Report the number of lines in the records below that hold "search", and leave out everything else.

* * * * *

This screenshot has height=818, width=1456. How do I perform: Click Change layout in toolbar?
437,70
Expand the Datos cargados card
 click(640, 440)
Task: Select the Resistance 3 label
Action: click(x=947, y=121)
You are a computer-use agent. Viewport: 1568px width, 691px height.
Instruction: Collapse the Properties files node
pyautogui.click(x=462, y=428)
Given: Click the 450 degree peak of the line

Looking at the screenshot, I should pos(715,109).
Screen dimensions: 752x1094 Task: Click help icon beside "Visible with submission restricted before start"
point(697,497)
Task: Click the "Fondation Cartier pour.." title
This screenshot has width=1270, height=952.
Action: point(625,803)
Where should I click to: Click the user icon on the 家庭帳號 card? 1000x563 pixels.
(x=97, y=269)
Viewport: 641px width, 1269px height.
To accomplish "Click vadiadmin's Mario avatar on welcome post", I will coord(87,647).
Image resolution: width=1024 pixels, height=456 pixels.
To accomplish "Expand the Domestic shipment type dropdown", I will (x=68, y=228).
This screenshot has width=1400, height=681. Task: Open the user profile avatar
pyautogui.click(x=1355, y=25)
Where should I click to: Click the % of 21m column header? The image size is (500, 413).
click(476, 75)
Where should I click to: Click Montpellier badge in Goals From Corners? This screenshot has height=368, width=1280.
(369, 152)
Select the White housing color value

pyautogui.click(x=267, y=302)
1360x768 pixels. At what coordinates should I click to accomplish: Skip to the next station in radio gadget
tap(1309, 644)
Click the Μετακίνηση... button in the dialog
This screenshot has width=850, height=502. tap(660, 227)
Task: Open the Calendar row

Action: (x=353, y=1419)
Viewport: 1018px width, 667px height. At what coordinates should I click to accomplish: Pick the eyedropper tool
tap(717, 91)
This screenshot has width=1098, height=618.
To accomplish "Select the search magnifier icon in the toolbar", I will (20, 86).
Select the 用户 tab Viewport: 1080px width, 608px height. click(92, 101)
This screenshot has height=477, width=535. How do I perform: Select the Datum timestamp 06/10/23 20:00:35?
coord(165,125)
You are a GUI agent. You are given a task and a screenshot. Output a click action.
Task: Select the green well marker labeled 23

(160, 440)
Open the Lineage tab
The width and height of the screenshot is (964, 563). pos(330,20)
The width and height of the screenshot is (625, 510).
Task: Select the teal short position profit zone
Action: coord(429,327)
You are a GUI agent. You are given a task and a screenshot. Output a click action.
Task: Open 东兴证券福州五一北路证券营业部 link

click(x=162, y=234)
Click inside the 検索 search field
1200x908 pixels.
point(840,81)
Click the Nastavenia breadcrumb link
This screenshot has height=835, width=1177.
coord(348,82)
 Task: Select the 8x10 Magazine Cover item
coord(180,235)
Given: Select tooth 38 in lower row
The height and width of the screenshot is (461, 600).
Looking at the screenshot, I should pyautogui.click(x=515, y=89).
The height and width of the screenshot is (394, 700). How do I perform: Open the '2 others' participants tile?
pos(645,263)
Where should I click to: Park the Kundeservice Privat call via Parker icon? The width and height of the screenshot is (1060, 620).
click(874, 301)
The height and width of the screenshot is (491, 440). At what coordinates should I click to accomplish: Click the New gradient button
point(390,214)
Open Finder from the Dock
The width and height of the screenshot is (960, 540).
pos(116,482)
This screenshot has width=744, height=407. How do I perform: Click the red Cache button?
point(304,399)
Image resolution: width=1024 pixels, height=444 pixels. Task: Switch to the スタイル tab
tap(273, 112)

* * * * *

▶ **Finished exercise**
2